I went to the websites of some of those investors. Here is what I found.
- SoftBank’s Vision Fund: “We envisage a future where the world’s most extraordinary companies are working together to help solve some of the biggest challenges facing humanity. The technologies we are investing in have the potential to profoundly benefit society through radical improvements in products and services, reduced costs, and improved efficiency.”
- Permira: “The Permira funds are significant investors in a range of businesses around the world. We recognise the responsibility that this brings and are committed to active engagement with portfolio company management teams on environmental, social and governance (ESG) matters.”
- Ant Group: “We are committed to philanthropy and creating equal opportunities through business practices and technology, so as to bring small and beautiful changes to the world.”
- BlackRock: “Sustainable investing is about investing in progress, and recognising that companies solving the world’s biggest challenges can be best positioned to grow. It is about pioneering better ways of doing business, and creating the momentum to encourage more and more people to opt in to the future we’re working to create.”
It is hard to envisage how an ESG commitment can align perfectly with investing in a service that may be tipping financially vulnerable people into debt.
Canary in the coal mine
In March last year, the British retailer BrightHouse went into administration after it went out of business due to the downturn following the coronavirus pandemic. BrightHouse made money from selling furniture to customers that was paid in a series of payments.
Those payments often jacked up the price of products horrendously. In 2016, the BBC found that a £358 washing machine bought through BrightHouse had its price go up to over £1,000 once the payments and mandatory extras had been completed. And that was accomplished through an interest rate over three years of 69.9%.

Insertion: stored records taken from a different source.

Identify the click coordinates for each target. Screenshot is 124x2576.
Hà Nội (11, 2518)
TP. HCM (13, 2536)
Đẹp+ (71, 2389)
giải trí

Sasha Rhodes of Sheffield told the BBC in regard to BrightHouse: “I don’t think they ran enough checks to ensure I was able to make the payments – all they were interested in was my money. I did not realise how high interest payments were. I stopped payments after 16 months. I think I paid them around £800 in total for what must have been a £400 bed.”
Rhodes made the typical mistake of someone who does not understand finance. But investors do understand these things.
But who invested in BrightHouse? Well, Alteri Investors put money into the company in 2018, which their PR company confirmed. The PR company was also keen to point out that Alteri Investors was a minority shareholder in BrightHouse, and no longer had a financial interest since the company was now in administration.
Alteri Investors, on its own website, says that it is, “[…] backed by funds managed by affiliates of leading alternative investment management firm Apollo Global Management Inc.”
I reached out to Apollo, too. Strangely, the PR team for Alteri Investors neglected to mention when I first approached that they also did the PR for Apollo. When I reached their PR representative, they said in an email, “For context, the vast majority of Apollo’s total AUM – and therefore most of its investments – is steered towards credit opportunities. But, they do of course have a PE division, a hybrid strategy, and real assets too.”
That is nice, but Apollo has something else. Its own ESG policy, which states, “We take an integrated approach, incorporating ESG considerations into everything we do — from how we invest, to how we lend, to how our firm operates globally.”
There are also at least 12 volumes of its own ESG report, which it calls The Apollo ESG Effect. It runs to more than 120 pages.
So ESG is important to Apollo Group, as it reportedly is to SoftBank, Permira, Ant Group, and BlackRock. The question is how important it can be when they invest in companies with reported and well-documented histories of investing of offering potentially exploitative services to financially vulnerable people?